As a freelance journalist my email is an essential tool and I didn’t want to be without it. I clicked on a link in the email, filled out the resulting form and entered a code I had been given. Both the email and the form looked official, but when I submitted the form it refused to accept it.
I remembered reading about BT introducing changes to its email accounts and went on its website to check. There it confirmed that the BT Yahoo! portal was closing over a number of weeks. On re-reading the email I realized it said the deadline for confirming that I wanted to keep my email address had expired the day before the email was sent. I was livid and even submitted a complaint to BT. Still I wasn’t suspicious; the best lies are based on an element of truth.
The next morning, I was hugely embarrassed at having joined the ranks of the 3 million people in the UK who fall victim to scams each year. Citizens Advice estimates that almost half of us (48%) have been targeted and that £3.5bn is lost to this type of fraud a year.
I rang BT and the first person I spoke to “took over” my computer and checked the phishing email I’d been sent.
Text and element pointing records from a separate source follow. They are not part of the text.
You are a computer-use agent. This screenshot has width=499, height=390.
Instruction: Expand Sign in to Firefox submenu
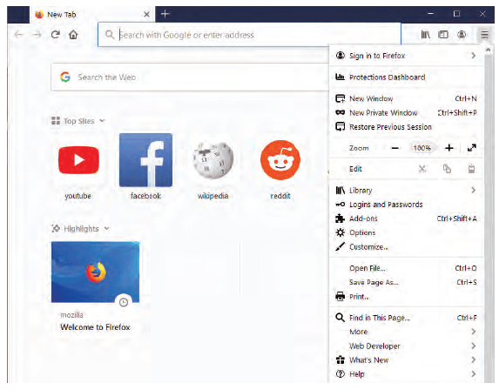coord(406,56)
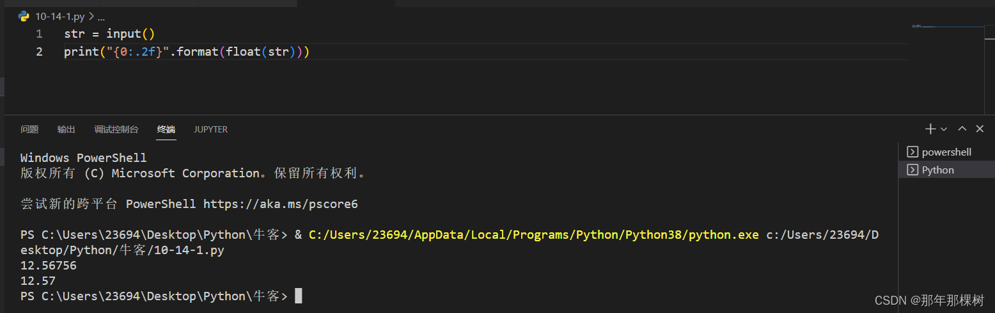Switch to the 输出 (Output) tab
The width and height of the screenshot is (995, 313).
tap(66, 129)
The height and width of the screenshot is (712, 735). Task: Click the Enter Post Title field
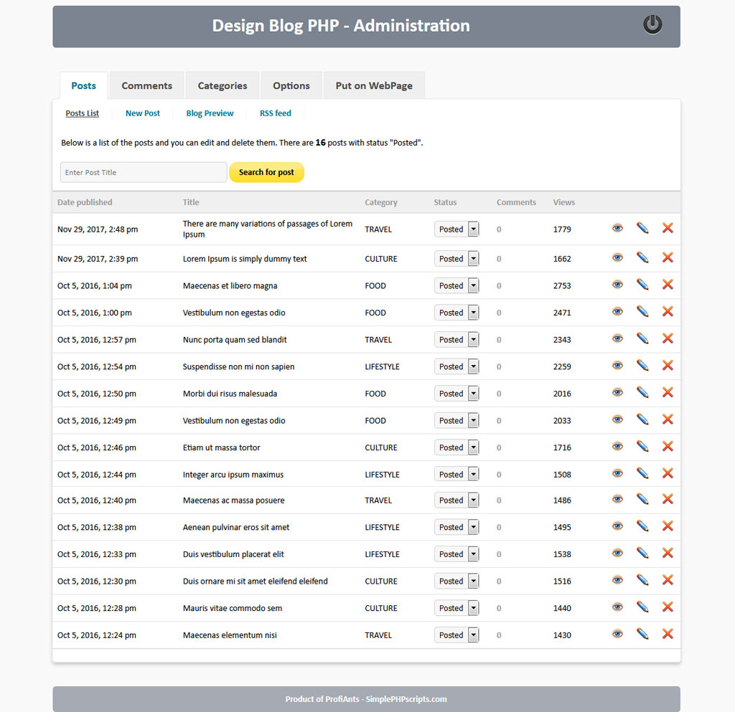pos(143,172)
Although it looked like it had come from BT Yahoo!, when they hovered over the sender’s name without clicking on it, it came up with a “Davan Wilson”. I wish I’d checked that.
The BT assistant said Davan would be an innocent person with BT internet who had also fallen for this scam. After 45 minutes I was still no closer to getting my email addresses restored, although I had changed my password and security question twice. So I was transferred to another assistant. After another long wait and another change of security details she spotted that the phishers had changed my email settings so that replies were redirected to a different address still in my name but ending “yahoo.com” rather than “btinternet.com”.
The first assistant hadn’t picked this up. When I asked why I was told the first person was in the broadband department, not email as I had requested two hours earlier. The time wasted was infuriating. It also meant that any emails sent back to me checking whether the begging message was genuine would be diverted to the scammers who would no doubt tell the senders where to send the £2,100. In fact, some friends said they had received a further email doing just that. Fortunately, no one fell for it as the English was ungrammatical and littered with Americanisms.
It took until lunchtime to resolve and I spent the rest of the day taking calls and answering emails from friends and colleagues about it. It was 48 hours before my email addresses were restored. In the meantime, I could have lost work and some of my friends could have lost money.
These scam artists are time wasting crooks, invading us in our homes and trying to rip off our friends. I have learned never to click on a link in an email message, no matter how genuine it appears. In future I will close the browser, reopen it and type the address directly into the address bar.
It’s also a good idea to check the sender’s address, but be aware that phishing emails often contain very plausible email addresses. For instance, HMRC says recent false tax rebate emails had the spoof address email@example.com. If in doubt, Google it and see if you land on an official website. If not, be cautious.
Phishing emails often create a sense of urgency by saying something like you only have “one day to respond”. That certainly caught me out. They also usually have a generic greeting such as “Dear customer” rather than your name. Never give out bank details, passwords, pin numbers or credit card details. Also, never open attachments, as these could contain viruses which can then search other areas of your computer’s hard drive.
Report the phishing attack by forwarding the email to the organization it pertains to be from, then delete it. Also report it to the police at Action Fraud, or ring 0300 123 2040.
The fraudsters are getting smarter all the time. I dread the day they learn how to write perfect English.